[DOCUMENT EXCERPT Boundary: Start]

Cardamine
Annual or perennial herbs, with simple hairs or glabrous. Flowering stems mostly erect, variably leafy. Basal leaves usually long-petiolate, pinnate, terminal pinna larger than lateral pinnae; cauline leaves smaller, mostly pinnate to pinnately divided. Inflorescence a raceme. Sepals ovate to oblong, equal or nearly so; petals clawed or not, mostly white, sometimes absent; stamens 4 or 6 (usually 6 in Victoria); stigma entire or shortly bilobed. Fruit elongate (at least 3 times as long as broad), linear, explosively dehiscent (valves separating suddenly from the base); valves flat, venation usually inconspicuous, partition (replum) with flanged margin, remaining after dehiscence; seeds in one row per locule.
About 200 species world-wide, mainly in temperate regions, but genus in need of a major revision; in Australia, 13 species native and 3 naturalized.

[DOCUMENT EXCERPT Boundary: End]
[EXCERPTED RECORDS Boundary: Start]

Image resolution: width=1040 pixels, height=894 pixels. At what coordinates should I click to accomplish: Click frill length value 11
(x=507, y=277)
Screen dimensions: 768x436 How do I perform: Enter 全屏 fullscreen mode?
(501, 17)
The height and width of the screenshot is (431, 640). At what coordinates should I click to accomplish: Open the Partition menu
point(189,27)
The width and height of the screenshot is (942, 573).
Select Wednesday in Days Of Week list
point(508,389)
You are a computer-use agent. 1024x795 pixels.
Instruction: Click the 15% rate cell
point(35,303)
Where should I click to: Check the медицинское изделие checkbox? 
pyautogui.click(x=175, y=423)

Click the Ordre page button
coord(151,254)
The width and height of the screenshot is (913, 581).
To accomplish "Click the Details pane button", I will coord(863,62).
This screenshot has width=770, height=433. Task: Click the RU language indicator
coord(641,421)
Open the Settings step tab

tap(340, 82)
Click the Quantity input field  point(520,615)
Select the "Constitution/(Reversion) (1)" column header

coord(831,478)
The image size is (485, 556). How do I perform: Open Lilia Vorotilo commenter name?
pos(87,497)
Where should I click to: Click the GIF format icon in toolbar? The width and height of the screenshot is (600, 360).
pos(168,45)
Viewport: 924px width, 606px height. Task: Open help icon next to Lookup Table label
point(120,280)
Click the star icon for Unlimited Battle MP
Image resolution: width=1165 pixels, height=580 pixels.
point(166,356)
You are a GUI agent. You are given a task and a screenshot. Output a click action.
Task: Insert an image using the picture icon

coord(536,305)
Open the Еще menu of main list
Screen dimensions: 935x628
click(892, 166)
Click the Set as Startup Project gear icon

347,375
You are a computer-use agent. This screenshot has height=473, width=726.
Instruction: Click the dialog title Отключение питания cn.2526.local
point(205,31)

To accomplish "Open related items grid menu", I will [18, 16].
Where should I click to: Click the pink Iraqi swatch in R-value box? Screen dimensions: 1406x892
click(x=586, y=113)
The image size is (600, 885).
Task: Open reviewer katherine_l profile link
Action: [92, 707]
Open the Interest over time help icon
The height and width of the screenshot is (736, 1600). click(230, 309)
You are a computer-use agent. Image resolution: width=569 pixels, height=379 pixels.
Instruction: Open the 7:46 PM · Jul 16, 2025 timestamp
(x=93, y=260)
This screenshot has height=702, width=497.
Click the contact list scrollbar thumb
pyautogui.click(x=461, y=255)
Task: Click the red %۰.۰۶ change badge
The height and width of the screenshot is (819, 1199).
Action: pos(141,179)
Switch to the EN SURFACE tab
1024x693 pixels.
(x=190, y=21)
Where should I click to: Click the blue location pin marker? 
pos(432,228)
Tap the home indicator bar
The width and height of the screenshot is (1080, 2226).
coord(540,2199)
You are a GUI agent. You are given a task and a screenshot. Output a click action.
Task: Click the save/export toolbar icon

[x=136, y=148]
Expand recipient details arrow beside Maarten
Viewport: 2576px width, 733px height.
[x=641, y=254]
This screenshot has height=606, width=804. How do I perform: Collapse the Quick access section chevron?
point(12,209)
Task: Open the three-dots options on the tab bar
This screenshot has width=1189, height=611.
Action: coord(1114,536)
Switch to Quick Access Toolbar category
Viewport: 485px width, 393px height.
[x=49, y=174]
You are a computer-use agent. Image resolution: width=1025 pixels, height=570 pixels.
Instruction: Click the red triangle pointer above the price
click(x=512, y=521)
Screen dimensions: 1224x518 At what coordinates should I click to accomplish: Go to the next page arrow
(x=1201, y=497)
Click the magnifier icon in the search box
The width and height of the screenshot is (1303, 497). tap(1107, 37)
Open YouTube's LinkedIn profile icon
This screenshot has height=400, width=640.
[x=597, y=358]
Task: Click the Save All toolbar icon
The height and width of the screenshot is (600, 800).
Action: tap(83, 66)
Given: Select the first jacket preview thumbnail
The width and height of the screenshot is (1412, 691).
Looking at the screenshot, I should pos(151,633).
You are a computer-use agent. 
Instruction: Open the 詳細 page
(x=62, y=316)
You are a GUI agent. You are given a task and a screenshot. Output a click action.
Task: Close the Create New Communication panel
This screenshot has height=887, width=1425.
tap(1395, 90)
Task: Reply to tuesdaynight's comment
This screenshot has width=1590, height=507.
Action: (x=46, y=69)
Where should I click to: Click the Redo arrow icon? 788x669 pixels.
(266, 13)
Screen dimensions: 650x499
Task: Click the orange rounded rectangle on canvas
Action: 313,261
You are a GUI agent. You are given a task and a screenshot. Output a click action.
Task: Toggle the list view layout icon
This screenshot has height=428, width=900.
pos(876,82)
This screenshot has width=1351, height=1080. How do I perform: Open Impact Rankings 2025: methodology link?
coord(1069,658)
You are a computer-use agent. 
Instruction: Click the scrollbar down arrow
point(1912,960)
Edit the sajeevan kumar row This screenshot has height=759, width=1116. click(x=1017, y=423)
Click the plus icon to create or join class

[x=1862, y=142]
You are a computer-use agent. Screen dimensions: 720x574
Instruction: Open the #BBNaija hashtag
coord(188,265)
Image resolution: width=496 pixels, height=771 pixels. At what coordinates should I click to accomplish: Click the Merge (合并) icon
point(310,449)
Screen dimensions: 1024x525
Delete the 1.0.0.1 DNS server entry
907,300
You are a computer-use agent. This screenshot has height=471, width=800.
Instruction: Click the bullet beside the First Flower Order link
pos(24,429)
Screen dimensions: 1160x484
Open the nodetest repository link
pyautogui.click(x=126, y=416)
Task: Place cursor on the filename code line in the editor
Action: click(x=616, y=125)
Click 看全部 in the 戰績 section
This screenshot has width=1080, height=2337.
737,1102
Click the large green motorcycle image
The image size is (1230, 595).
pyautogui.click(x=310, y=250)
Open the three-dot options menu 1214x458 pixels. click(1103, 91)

[EXCERPTED RECORDS Boundary: End]

→ **YOUR TASKS**
- a) In the Cardamine description, how many Cardamine species are native to Australia?
- b) Continue the Cardamine description from its final sentence onward.

→ **OUTPUTS FOR THE TASKS**
- a) 13 species.

- b)
In the key, the leaf-blade of simple leaves is referred to as the 'terminal pinna'. The term 'pinna' refers both to leaflets of pinnate leaves and to lobes of pinnately divided leaves when they resemble leaflets (i.e. narrower towards the base). Most species produce secondary inflorescences on flowering stems arising from the base of the primary stem or from cauline leaf-axils. These inflorescences are usually fewer-flowered than the primary inflorescence. In this key, the number of flowers per raceme refers to the primary inflorescence.
Thompson, I.R. (1996). Cardamine. In: Walsh, N.G.; Entwisle, T.J., Flora of Victoria Vol. 3, Dicotyledons Winteraceae to Myrtaceae, pp. 434–442. Inkata Press, Melbourne.